Denis Skopin, a former university lecturer, has been studying the Stalin years. He sees similarities between now and then.

“I have just published an English book about how Stalin’s Russia removed people from group photos who were considered ‘enemy among the people’. Friends, colleagues and even close family members had to take out all evidence of them from photos. They did this with scissors and ink.

“The faculty I taught at Bard College had a partnership with them, an American liberal arts college. Bard College was made an ‘undesirable organization’ in Russia last year. Our faculty ended the partnership, and the Bard College name was taken off the stands in the corridors of the faculty’s faculty using black ink. The same as Stalin’s Russia.

Denis claims that his students understand very well what is going on in Russia and Ukraine. This raises the question: If young Russians don’t believe the Kremlin’s arguments then how will they persuade them to support the president long-term?

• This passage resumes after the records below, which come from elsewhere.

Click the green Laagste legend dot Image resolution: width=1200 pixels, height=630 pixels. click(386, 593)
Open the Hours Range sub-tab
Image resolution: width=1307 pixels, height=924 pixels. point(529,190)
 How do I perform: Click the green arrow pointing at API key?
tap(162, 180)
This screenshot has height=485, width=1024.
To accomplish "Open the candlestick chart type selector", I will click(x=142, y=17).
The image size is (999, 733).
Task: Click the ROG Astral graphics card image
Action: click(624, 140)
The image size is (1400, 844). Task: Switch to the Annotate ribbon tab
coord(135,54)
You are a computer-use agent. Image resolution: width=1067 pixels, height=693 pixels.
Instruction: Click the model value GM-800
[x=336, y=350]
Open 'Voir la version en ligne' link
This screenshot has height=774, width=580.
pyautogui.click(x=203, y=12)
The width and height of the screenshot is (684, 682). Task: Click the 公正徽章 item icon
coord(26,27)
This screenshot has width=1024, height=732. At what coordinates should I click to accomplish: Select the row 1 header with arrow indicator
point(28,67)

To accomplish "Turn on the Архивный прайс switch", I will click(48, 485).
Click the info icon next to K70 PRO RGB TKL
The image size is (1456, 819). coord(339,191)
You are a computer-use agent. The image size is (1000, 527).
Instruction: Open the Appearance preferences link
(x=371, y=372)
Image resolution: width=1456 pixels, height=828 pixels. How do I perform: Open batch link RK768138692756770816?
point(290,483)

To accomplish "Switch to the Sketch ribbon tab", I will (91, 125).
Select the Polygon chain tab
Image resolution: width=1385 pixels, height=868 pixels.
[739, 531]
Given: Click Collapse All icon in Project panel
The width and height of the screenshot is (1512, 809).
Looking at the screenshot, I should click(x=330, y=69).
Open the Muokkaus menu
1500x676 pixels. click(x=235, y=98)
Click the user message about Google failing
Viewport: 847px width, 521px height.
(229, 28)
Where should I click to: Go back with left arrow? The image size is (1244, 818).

A new lesson on patriotic values has been introduced to schools in Russia: “Conversations about Important Things”. Although it is not an official lesson, it is the first lesson of Monday mornings and is strongly recommended that children attend.

What are the “important” things that are being discussed at this meeting? When Putin was a teacher in Kaliningrad in September he explained to a group that Russia’s offensive in Ukraine was meant to “protect Russia”. He also described Ukraine as an anti-Russian enclave. It is clear which direction the “Conversation” goes.

This is forced education. This is forced education. “In those days, we had to read Pravda. I also remember reading books by the Soviet leader Brezhnev like they were masterpieces. We were required to only give positive opinions. There was no discussion.

Olga, who was the deputy school director, believes that education and patriotism cannot be combined. There are children who believe. They believe anything that is presented to them. This is extremely dangerous.